Some common side effects include:
- Memory loss: some people experience short-term memory loss while taking stimulants; this is usually reversible once you stop taking it
- Anxiety: anxiety is one of the most reported side effects of stimulant medication use
Common Stimulants are:
Rapid Weight Loss and Why It’s bad
Combine dramatic weight loss with the accompanying physical effects of addiction and you have a cocktail for serious and potentially irreversible damage to your body.
The Mayo Clinic, alongside other health professionals, recognizes healthy weight loss at 1 to 2 pounds per week. This is for two reasons:
- 1 to 2 pounds per week has been recognized as a slow enough rate that it’s easier to keep the weight off for longer. While not always the case, it’s a good place to start.
- Slow weight loss helps assure that the pounds you’re dropping are excess fat, not water or lean muscle.
The risks of rapid weight loss are far worse than simply losing water or lean muscle. If you or someone you love is struggling with addiction, contact the rehab center in NYC now and get help getting healthy.
Rapid or prolonged low-calorie lifestyles can cause metabolic syndrome and type 2 diabetes. Your body goes into starvation mode and keeps as much fat around your middle as it can. Metabolic syndrome comes with heart disease, high cholesterol, and high blood sugar increasing your risks for heart attack and stroke.
In fact, people who are underweight are just as at risk for death as those who are obese.
|BMI||Risk of Death|
|30 – 34.5: Obese||1.2 times more likely|
|< 18.5||1.8 times more likely|
Drugs Change Your Brain
The first thing to understand is that drugs change the way your brain works. Your brain is an organ that uses chemicals called neurotransmitters to communicate with other parts of your body, and when you use drugs, those chemicals get rerouted or suppressed in some way. For example:
- Drugs like cocaine block the reabsorption of dopamine in the brain, which makes users feel euphoric but also increases their heart rate and blood pressure. As a result, they can experience heart attacks on a regular basis—and they’re more likely to die from one than anyone else in America.
- Cocaine usage potentially changes your metabolism over time. A study completed on cocaine-dependent men showed a decreased ability to process fat into storage despite proper food intake.

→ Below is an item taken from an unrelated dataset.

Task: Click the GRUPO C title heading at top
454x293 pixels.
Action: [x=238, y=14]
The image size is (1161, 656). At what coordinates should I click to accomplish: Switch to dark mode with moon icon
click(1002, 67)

- Cocaine also causes an increase in norepinephrine and epinephrine (adrenaline), leading users to become anxious or even panic-stricken when coming down from their highs.
- Heroin suppresses natural opioid receptors within our brains (like morphine does), making us feel calm but also sedated—which ultimately leads us towards becoming addicted over time because we have trouble functioning without heroin once we’ve gotten used to its effects on our bodies!
Appetite Suppressants, Nausea and Vomiting, Memory Loss
Appetite suppressants can cause sudden and drastic weight loss because they make you not want to eat or feel the need to eat. This is a common side effect of many of those drugs that are commonly abused. An anti-withdrawal binge can easily lead to several days of no food because they simply don’t feel hungry.
Nausea and vomiting are side effects of many drugs, which causes you to lose weight. Nausea is a frequent side effect of drug use and makes you not want to eat
Memory loss is also a common side effect of certain medications, and it can also cause you to suddenly lose a lot of weight. Users may simply be too intoxicated to remember to eat.
Another common side effect of drug addiction is poor mental health. Symptoms of depression and anxiety, two common co-occurring disorders with substance use disorder can lead to a lack of appetite.
It can simply come down to the financial burdens of drug abuse. Addicts are more likely to spend money on drugs or alcohol rather than the food they need to function and sustain their physical activities.
The bottom line is that if you are concerned about your weight loss, talk to your doctor. If it’s related to drug use, get the help you need today, you’re not alone.
They can help determine what’s going on and how to treat it. Don’t wait until it gets worse!